Components (where the logic lives)

  • Discovery / sources: ctxeng/sources/__init__.py
    • collect_filesystem(): walks the repo and yields (path, content)
    • collect_git_changed(): yields changed files (--git-diff)
    • collect_explicit(): yields exact paths (--files / include_files())
  • Ignore rules: ctxeng/ignore.py
    • merges .gitignore + .ctxengignore into a single matcher (gitwildmatch via pathspec)
  • Scoring / ranking: ctxeng/scorer.py
    • combines signals into a score in ([0, 1])
    • supports optional semantic scoring + multi-language AST symbol overlap
    • supports configurable scoring weights (.ctxeng/config.json / --scoring-config)
  • Import graph expansion (Python): ctxeng/import_graph.py
    • builds a static import graph among discovered .py files
    • expands context with imported neighbors (with score decay) before budgeting
  • Chunking + retrieval (RAG): ctxeng/chunking.py, ctxeng/retrieval.py
    • splits files into overlapping chunks
    • lexical retrieval is always available; embeddings retrieval requires ctxeng[semantic]
  • Skeleton mode (Python): ctxeng/ast_skeleton.py
    • replaces Python bodies with an AST-derived outline for “overview” requests
  • Redaction: ctxeng/redaction.py
    • masks secrets + PII with stable hashes so traces and output don’t leak sensitive values
  • Budgeting + truncation: ctxeng/optimizer.py
    • estimates token counts (uses tiktoken if installed, otherwise heuristic)
    • greedily fills budget by score, smart-truncates large files
  • Tracing (optional): ctxeng/tracing.py
    • writes JSONL events under .ctxeng/traces/ (safe payloads)
  • Snapshots (optional): ctxeng/snapshots.py
    • writes context.txt + manifest.json under .ctxeng/snapshots/<id>/
  • Orchestration: ctxeng/core.py
    • ContextEngine.build() coordinates the whole pipeline
  • Fluent API: ctxeng/builder.py
    • ContextBuilder provides a chainable configuration layer

Pipeline, step-by-step

1) Discover files

Discovery chooses the candidate set:

  • Filesystem (default): walk from repo root, apply ignore rules, skip binary-ish files, apply size guard.
  • Git diff (--git-diff): only changed/untracked files (great for PR reviews).
  • Explicit files (--files / include_files()): bypass discovery, useful for targeted tasks.

2) Score + rank

Each file is scored using a weighted mix of signals, then sorted descending.
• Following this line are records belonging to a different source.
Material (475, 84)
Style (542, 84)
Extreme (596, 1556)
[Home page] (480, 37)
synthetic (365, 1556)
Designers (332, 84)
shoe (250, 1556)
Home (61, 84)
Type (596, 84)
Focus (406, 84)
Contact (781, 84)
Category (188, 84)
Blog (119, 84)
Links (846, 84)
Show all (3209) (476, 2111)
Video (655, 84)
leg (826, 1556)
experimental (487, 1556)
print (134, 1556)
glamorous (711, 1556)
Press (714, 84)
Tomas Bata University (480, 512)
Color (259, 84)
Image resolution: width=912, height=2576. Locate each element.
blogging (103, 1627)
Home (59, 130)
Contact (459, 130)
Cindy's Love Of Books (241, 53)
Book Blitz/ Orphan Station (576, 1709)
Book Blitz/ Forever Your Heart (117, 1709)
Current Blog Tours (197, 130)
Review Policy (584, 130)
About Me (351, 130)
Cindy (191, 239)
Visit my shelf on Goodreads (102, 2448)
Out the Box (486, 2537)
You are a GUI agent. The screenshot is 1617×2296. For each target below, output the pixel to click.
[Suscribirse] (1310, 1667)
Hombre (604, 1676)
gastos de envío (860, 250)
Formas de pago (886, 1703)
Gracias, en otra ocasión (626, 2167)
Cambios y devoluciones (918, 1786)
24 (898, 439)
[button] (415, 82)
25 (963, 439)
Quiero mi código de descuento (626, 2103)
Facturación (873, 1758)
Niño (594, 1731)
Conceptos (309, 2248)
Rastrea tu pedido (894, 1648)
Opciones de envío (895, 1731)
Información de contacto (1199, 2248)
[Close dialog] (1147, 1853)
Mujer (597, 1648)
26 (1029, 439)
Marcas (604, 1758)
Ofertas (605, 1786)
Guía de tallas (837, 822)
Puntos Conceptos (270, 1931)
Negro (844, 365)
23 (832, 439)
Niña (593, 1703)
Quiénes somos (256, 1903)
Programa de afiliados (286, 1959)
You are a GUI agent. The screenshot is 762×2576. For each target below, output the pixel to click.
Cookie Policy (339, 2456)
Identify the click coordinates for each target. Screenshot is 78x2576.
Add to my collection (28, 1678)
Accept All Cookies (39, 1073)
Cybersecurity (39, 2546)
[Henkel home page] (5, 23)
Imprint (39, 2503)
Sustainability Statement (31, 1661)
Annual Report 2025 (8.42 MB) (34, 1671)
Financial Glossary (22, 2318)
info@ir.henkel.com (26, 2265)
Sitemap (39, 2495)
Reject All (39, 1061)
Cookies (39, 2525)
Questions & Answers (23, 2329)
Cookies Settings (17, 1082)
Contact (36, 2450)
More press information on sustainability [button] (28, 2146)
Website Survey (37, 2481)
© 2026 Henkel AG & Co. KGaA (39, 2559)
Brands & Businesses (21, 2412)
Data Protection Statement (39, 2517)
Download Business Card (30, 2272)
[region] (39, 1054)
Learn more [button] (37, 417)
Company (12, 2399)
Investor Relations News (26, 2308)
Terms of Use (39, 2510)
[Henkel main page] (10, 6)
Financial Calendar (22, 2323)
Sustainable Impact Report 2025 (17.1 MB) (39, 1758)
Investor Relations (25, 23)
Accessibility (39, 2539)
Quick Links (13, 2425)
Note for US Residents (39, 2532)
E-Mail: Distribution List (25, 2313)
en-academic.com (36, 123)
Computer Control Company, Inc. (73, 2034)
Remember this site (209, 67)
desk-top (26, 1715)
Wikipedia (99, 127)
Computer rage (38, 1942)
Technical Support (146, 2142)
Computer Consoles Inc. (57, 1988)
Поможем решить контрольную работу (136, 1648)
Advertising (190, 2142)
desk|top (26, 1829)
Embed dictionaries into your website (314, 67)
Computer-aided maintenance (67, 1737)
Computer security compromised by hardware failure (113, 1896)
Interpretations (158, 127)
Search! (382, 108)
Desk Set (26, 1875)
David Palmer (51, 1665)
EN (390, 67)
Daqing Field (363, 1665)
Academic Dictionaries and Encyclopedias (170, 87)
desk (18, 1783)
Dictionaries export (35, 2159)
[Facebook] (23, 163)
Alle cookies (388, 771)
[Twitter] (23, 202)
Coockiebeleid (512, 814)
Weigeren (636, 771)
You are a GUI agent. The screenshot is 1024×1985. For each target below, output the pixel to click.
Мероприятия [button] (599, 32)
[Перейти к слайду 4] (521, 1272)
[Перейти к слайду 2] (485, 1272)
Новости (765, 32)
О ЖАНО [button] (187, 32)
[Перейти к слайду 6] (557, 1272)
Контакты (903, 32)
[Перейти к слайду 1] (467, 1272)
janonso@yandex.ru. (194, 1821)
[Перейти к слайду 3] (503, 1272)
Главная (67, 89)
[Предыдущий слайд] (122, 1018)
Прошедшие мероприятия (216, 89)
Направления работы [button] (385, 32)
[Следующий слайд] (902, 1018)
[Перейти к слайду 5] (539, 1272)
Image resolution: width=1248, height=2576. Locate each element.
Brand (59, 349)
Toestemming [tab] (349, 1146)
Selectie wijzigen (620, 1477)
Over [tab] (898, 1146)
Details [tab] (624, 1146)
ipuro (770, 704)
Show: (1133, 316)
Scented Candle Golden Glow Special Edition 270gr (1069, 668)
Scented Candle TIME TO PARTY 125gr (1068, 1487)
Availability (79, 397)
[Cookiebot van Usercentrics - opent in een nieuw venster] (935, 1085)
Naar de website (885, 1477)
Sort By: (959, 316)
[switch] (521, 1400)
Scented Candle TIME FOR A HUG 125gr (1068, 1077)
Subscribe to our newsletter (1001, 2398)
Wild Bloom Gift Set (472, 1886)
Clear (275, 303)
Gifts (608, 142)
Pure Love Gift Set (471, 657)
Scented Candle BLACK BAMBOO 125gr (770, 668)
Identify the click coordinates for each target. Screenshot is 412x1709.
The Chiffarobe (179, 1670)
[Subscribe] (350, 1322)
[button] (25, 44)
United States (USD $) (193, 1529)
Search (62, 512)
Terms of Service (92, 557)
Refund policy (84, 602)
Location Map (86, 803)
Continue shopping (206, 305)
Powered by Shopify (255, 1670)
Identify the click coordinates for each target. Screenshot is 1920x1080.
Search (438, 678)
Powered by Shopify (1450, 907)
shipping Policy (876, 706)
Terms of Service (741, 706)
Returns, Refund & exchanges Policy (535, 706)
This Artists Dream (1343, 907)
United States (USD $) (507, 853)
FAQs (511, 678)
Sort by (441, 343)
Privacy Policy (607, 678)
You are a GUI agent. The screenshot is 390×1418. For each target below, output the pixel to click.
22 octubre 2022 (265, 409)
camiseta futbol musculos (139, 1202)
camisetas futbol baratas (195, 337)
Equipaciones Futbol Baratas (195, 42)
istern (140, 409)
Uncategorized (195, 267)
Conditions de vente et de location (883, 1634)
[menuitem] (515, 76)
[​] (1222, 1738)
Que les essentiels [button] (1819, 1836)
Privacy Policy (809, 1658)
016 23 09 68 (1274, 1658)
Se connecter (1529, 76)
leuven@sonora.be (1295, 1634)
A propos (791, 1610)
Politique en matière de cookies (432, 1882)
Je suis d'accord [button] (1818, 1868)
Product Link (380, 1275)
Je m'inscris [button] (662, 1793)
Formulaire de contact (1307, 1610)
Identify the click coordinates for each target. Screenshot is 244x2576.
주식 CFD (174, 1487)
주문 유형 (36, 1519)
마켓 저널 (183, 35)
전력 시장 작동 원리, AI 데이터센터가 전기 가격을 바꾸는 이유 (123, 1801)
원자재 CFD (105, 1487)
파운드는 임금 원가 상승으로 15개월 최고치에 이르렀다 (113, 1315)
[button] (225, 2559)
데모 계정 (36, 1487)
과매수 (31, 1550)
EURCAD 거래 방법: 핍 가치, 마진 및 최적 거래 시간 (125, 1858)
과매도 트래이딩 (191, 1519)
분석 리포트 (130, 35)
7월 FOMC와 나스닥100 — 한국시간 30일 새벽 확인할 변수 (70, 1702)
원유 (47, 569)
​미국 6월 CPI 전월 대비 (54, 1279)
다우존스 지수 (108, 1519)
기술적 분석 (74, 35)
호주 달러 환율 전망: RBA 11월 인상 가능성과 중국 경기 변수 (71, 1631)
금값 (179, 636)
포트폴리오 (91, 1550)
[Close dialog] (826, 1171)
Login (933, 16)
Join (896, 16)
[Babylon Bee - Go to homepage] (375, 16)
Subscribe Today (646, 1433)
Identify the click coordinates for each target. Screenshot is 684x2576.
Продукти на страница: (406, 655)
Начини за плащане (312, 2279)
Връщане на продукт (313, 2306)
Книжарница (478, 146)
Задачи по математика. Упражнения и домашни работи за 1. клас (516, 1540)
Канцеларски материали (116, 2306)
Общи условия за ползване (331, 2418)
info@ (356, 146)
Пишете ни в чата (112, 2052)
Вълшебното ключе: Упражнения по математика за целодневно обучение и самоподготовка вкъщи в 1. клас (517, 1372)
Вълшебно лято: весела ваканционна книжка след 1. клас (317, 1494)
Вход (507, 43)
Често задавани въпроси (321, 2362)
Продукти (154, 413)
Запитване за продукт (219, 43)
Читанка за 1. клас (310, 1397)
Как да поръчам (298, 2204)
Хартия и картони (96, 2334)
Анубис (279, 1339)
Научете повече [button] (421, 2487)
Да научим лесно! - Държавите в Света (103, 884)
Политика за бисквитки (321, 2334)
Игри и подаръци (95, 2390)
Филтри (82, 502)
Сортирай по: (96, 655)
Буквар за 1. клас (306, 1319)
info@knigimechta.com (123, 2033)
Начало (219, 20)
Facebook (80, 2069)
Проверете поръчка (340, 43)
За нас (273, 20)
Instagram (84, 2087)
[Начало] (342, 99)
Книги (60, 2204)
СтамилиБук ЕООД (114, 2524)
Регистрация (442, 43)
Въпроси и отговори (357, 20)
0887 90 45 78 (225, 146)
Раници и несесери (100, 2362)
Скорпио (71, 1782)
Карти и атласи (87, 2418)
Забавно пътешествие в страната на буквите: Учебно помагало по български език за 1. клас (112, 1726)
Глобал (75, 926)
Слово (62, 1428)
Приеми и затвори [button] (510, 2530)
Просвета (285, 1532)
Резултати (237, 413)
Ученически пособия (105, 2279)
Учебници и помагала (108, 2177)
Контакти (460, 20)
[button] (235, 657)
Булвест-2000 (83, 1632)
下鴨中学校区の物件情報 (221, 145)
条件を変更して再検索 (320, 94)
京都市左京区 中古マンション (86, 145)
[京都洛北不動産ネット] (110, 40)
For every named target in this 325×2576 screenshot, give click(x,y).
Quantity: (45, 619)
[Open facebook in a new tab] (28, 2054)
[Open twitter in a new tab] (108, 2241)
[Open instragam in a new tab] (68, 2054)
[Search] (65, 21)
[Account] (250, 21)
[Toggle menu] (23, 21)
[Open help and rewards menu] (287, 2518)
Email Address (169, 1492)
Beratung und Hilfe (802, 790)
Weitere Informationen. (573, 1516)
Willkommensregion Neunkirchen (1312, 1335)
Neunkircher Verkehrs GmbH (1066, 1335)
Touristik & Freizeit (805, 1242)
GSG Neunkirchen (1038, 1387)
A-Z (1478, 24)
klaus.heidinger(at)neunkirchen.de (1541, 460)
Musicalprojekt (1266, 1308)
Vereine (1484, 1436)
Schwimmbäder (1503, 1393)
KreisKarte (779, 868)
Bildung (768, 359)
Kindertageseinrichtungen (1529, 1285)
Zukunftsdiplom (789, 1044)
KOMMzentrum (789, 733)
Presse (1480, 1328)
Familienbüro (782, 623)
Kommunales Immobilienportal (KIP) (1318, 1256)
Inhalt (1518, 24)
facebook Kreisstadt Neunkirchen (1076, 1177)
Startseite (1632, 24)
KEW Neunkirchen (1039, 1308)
Signals include:

  • Keyword overlap: query token overlap with content
  • Path relevance: filename + directory names matching query tokens
  • AST symbol overlap:
    • Python (built-in)
    • JS/TS/Go (optional, tree-sitter)
  • Git recency: recently changed files get a boost (optional)
  • Semantic similarity: optional local embeddings (sentence-transformers)

Weights can be customized with --scoring-config (or .ctxeng/config.json).

3) Import graph expansion (optional, Python)

If enabled, ctxeng can pull in locally imported Python modules from the discovered set (with score decay). This helps with “function is defined elsewhere” cases.

4) RAG chunk retrieval (optional)

For large repos, --rag switches from whole-file inclusion to chunk-level selection:

  • Candidate set: top-ranked files are chunked (keeps runtime bounded).
  • Retrieval:
    • embeddings (if installed) or lexical fallback (always available)
  • Output:
    • retrieved chunks become the “ranked list” fed into budgeting

5) Skeleton mode (optional, Python)

--skeleton replaces Python file bodies with an AST-derived outline (imports, defs, methods). This is best for:

  • “high-level architecture overview”
  • “what are the key modules/classes?”
  • tight budgets where full bodies are too expensive

6) Redaction (optional, default on)

Redaction runs before token counting, tracing, and rendering.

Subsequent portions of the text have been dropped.